(Teks pilihan):
Iklan mobil, cat pembersih mobil, ban mobil, cat dinding, dan sebagainya
dipaksakan dibintangi iklannya oleh perempuan muda dan seksi. Artinya,
segala sesuatu harus diseksualkan dan dikaitkan dengan libido.
Dalam
perspektif inilah kita bisa melihat kegairahan para pebisnis dan ‘mucikari
kecantikan’ terlibat dalam kontes-kontes kecantikan seperti Miss World. Panitia
mengklaim, Miss World menjadi
ajang promosi budaya Indonesia, seperti sarung dan karya-karya desainer
Indonesia. Panitia itu benar, jika dilihat dalam perspektif upaya
seksualisasi atau libidonisasi sasaran penjualan produk. Supaya calon
pembeli produk terangsang syahwatnya untuk membeli, maka produk-produk
itu ditempelkan di tubuh perempuan yang cantik, muda, montok,
menggairahkan, dan “telah teruji serta terukur” kecantikannya.
Panitia
Miss World sepertinya
sama sekali tidak terbersit di benak mereka, memberikan kehormatan kepada Ibu
Ani SBY atau Ibu Menteri Linda Agum Gumelar untuk berlenggok di pentas dan
dipelotori jutaan pasang mata seluruh dunia, dalam balutan “sarung Bali”.
Sebenarnya, apa yang hendak dipromosikan dan diharapkan untuk dilahap oleh para
calon pembeli? Apakah mata, hidung, bibir, dada, perut, pantat, paha, betis
para peserta kontes Miss
World? Apakah para penonton masih tertarik melihat sehelai kain
yang dibelitkan di tubuh perempuan-perempuan cantik itu?
Komodifikasi
nafsu libido dalam bentuk pengendalian organ-organ tubuh perempuan untuk
kepentingan pasar, telah mengakibatkan keberadaan perempuan sebagai
sesosok insan – yang oleh Michel Foucault dalam buku “The History of Sexuality”
(1990) – disebut mengalami “the
death of reality”. Sebagai subjek, perempuan itu telah mati, karena
dikendalikan oleh ideologi pasar. (Kasiyan, 249).
Kondisi
ini mirip dengan fenomena ‘kematian hati/akal’ manusia saat dicengkeram hawa
nafsunya, sebagaimana digambarkan dalam al-Quran (QS 45:23). Orang-orang yang
menjadikan hawa nafsunya sebagai “tuhan”-nya, akan tersesat, tertutup mata hati
dan telingnya untuk menerima kebenaran. Penglihatannya pun terhalang melihat
yang benar. Dunia menjadi gelap. Yang terlihat dan dirasa hanya syahwat.
Dalam
peradaban yang lebih menghargai syahwat dari pada logika kesucian jiwa dan
taqwa, maka kontes Miss
World menemukan bentuknya. Logikanya hanya satu: keuntungan materi
dengan kemasan libido seksual. Meskipun mengusung jargon baru: beauty, brain, and behavior
(3B), tetap saja, yang terpenting adalah “beauty”.
Perempuan cebol, pincang, peyot – dengan prestasi intelektual dan sosial
selangit – mustahil diberi peluang untuk melenggang di pentas Miss World. Sebab,
secara seksual, ia tidak laku “dijual”.

(Data yang diberikan):
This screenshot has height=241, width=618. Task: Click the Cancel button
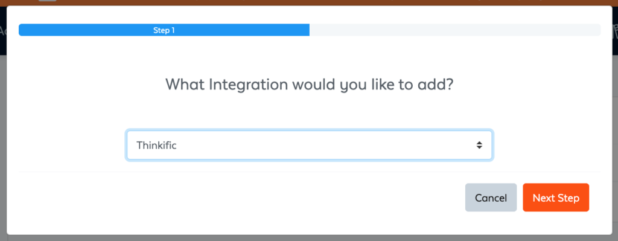[491, 198]
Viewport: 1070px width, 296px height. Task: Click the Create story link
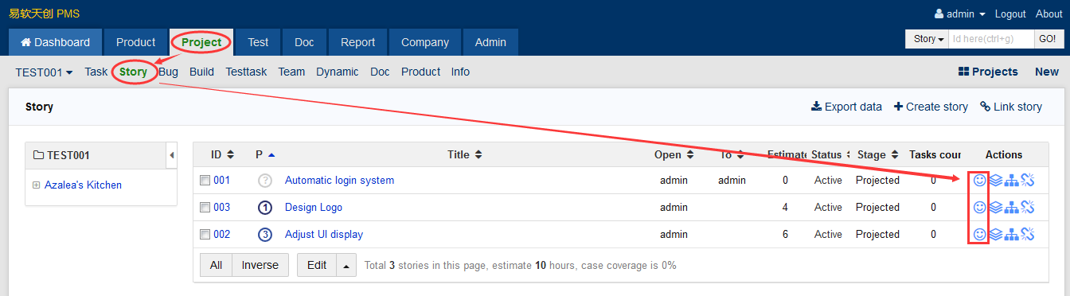click(x=931, y=107)
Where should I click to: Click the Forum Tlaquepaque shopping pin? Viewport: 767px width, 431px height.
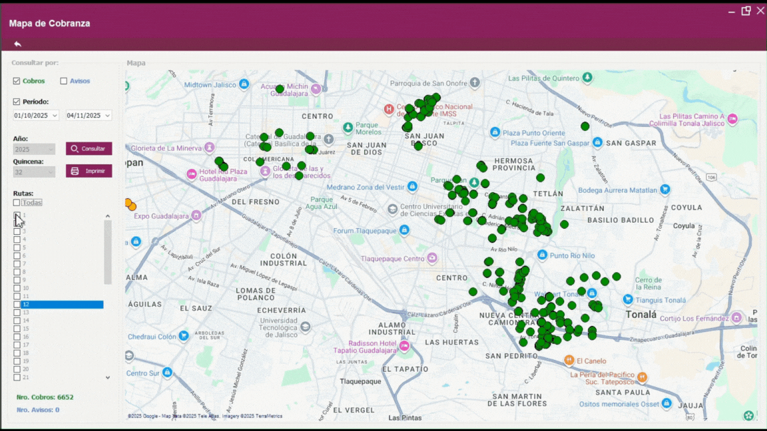pyautogui.click(x=404, y=231)
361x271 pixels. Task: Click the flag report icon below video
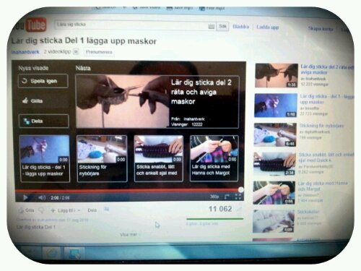tap(106, 210)
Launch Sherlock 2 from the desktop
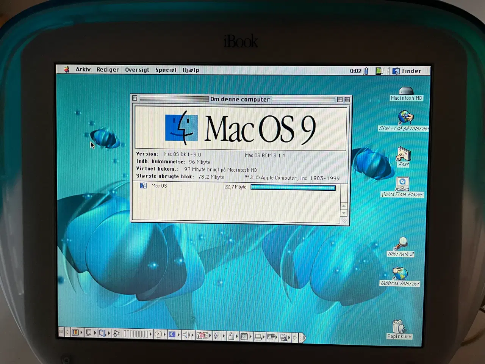Viewport: 485px width, 364px height. [402, 243]
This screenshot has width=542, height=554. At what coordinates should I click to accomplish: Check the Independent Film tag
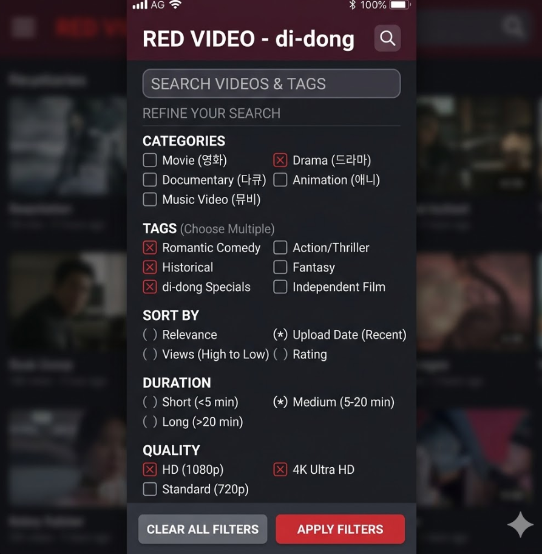tap(280, 287)
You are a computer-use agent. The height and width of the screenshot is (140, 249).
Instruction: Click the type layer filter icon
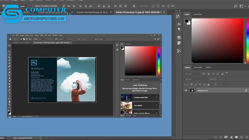[x=213, y=74]
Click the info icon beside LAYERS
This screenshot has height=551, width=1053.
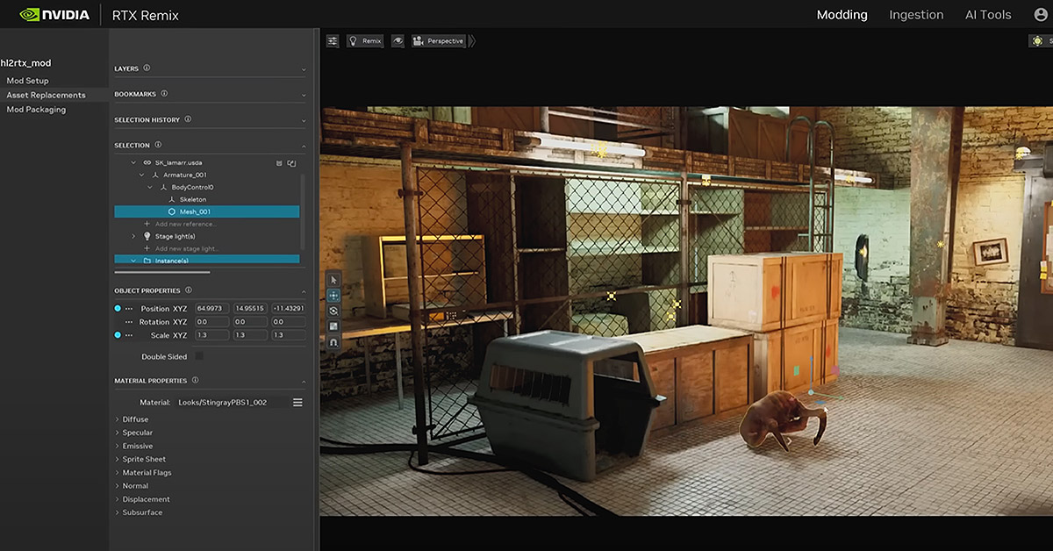coord(147,68)
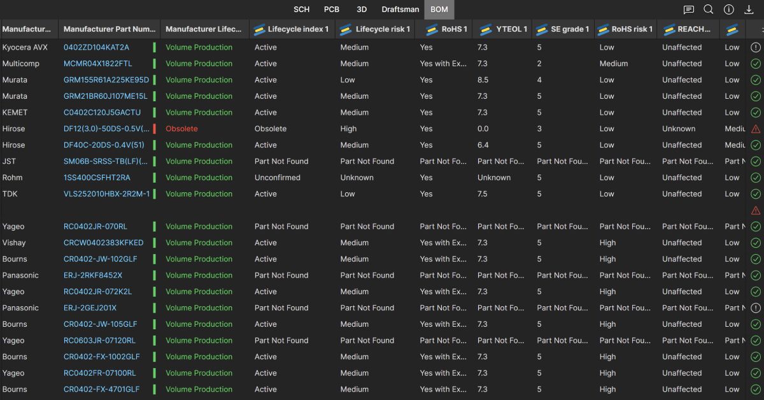Open part link 0402ZD104KAT2A
The width and height of the screenshot is (764, 400).
tap(97, 47)
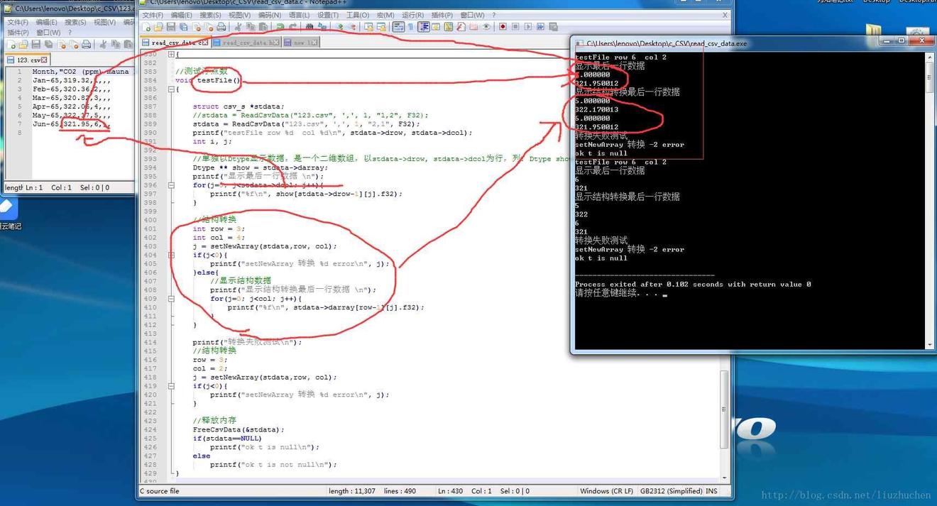Click the Windows (CR LF) status bar field
The width and height of the screenshot is (937, 506).
pyautogui.click(x=605, y=491)
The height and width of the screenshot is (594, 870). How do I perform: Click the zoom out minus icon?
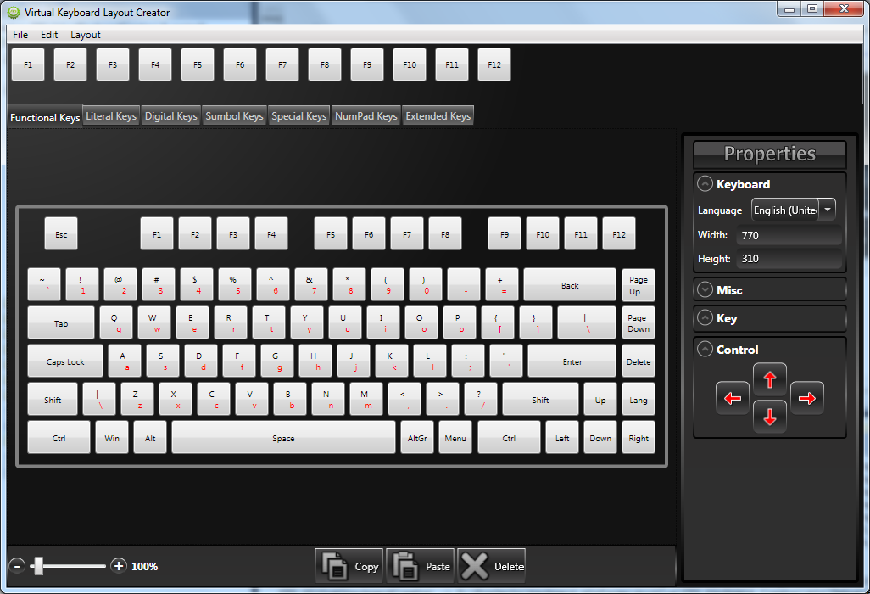point(17,566)
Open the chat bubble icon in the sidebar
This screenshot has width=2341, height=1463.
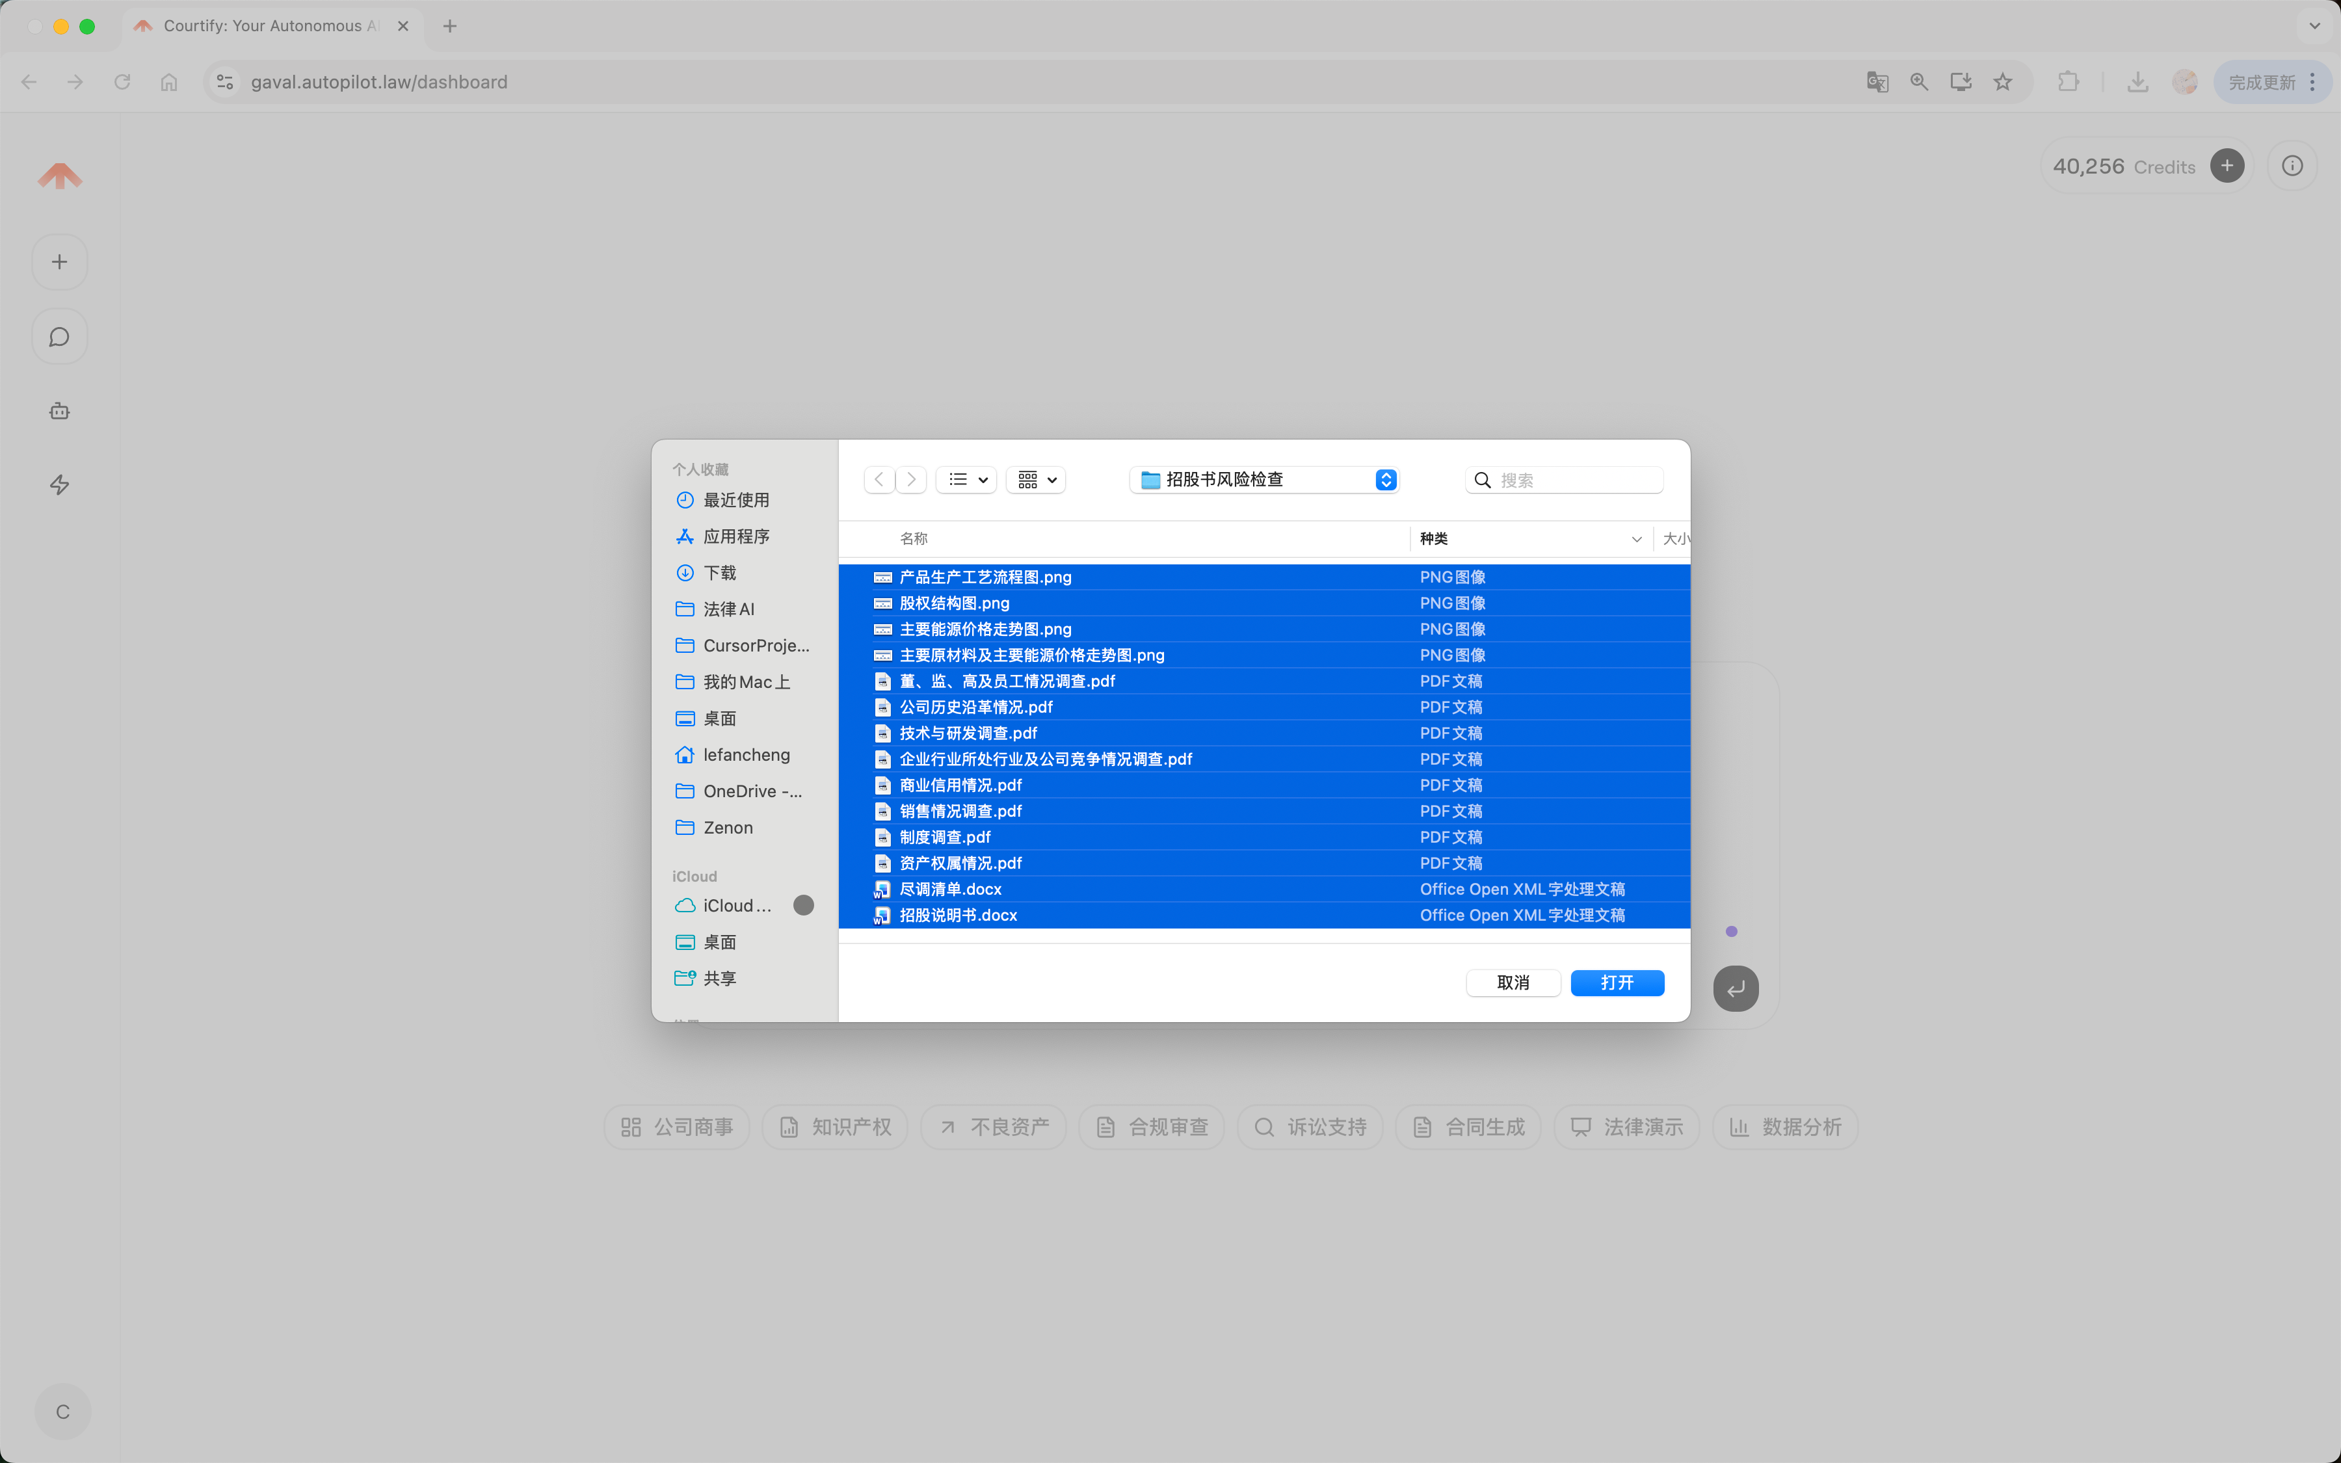(59, 336)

(Tujuan latihan):
Apakah pernyataan 1., 2., dan 3. di bawah ini sesuai dengan teks tentang kontes Miss World? Jawab ya atau tidak untuk masing-masing, disertai kutipan kata-kata teks yang menentukan. 1. Panitia mengklaim Miss World menjadi ajang promosi budaya Indonesia. 2. Menurut teks, perempuan sebagai subjek tetap hidup meskipun dikendalikan oleh ideologi pasar. 3. Perempuan cebol dengan prestasi intelektual dan sosial yang tinggi tetap berpeluang tampil di pentas Miss World. Baris-baris data itu diambil dari sumber lain.

(Jawaban yang diharapkan):
1. Ya: "Panitia mengklaim, Miss World menjadi ajang promosi budaya Indonesia"
2. Tidak: "Sebagai subjek, perempuan itu telah mati, karena dikendalikan oleh ideologi pasar."
3. Tidak: "mustahil diberi peluang untuk melenggang di pentas Miss World"